◆ THE PROBLEM: After finding the line that contains "Fake Universities in India (216, 2268)" in the entries below, retype it and every following line precisely, the last included.

Stored data
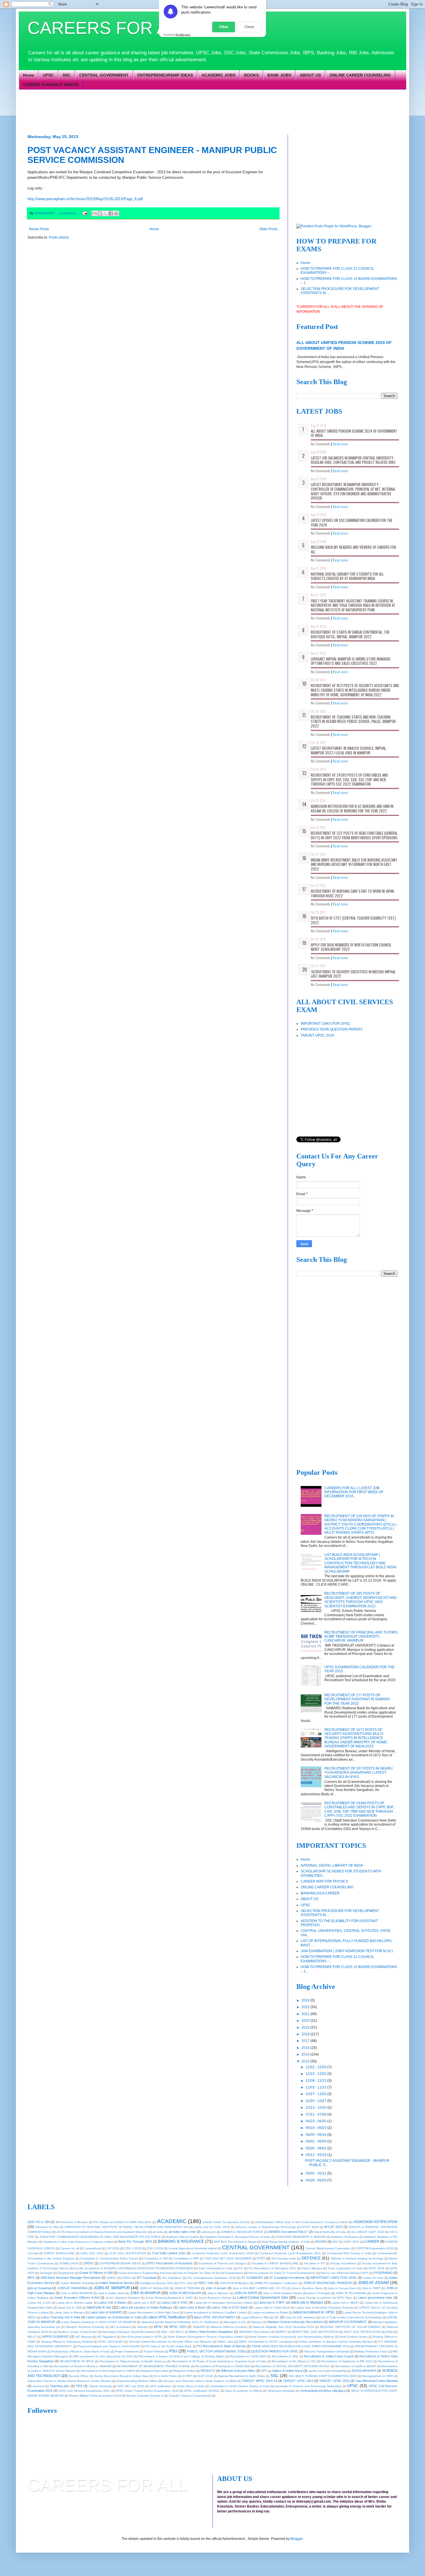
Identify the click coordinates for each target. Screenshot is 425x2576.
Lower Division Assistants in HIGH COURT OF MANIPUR (98, 2322)
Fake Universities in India (216, 2268)
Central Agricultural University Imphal (192, 2248)
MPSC (158, 2326)
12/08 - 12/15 (316, 2081)
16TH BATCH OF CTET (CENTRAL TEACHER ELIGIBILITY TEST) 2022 (353, 920)
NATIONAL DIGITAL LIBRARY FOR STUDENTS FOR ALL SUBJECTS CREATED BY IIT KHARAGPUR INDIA (347, 576)
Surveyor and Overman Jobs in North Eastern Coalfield (200, 2380)
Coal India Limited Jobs (168, 2253)
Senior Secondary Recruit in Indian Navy (121, 2376)
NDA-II (179, 2331)
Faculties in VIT (314, 2263)
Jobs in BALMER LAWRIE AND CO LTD (259, 2288)
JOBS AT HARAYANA (72, 2288)
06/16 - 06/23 (316, 2128)
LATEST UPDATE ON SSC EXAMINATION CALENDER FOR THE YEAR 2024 (351, 522)
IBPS (30, 2277)
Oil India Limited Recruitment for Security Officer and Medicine (170, 2341)
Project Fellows (154, 2351)
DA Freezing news (283, 2258)
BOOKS (251, 75)
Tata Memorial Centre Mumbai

◆ RESULT OF THIS EXERCISE:
Fake Universities in India (216, 2268)
Central Agricultural University Imphal (192, 2248)
MPSC (158, 2326)
12/08 - 12/15 (316, 2081)
16TH BATCH OF CTET (CENTRAL TEACHER ELIGIBILITY TEST) 2022 (353, 920)
NATIONAL DIGITAL LIBRARY FOR STUDENTS FOR ALL SUBJECTS CREATED BY IIT KHARAGPUR INDIA (347, 576)
Surveyor and Overman Jobs in North Eastern Coalfield (200, 2380)
Coal India Limited Jobs (168, 2253)
Senior Secondary Recruit in Indian Navy (121, 2376)
NDA-II (179, 2331)
Faculties in VIT (314, 2263)
Jobs in BALMER LAWRIE AND CO LTD (259, 2288)
JOBS AT HARAYANA (72, 2288)
06/16 - 06/23 (316, 2128)
LATEST UPDATE ON SSC EXAMINATION CALENDER FOR THE YEAR 2024 (351, 522)
IBPS (30, 2277)
Oil India Limited Recruitment for Security Officer and Medicine (170, 2341)
Project Fellows (154, 2351)
DA Freezing news (283, 2258)
BOOKS (251, 75)
Tata Memorial Centre Mumbai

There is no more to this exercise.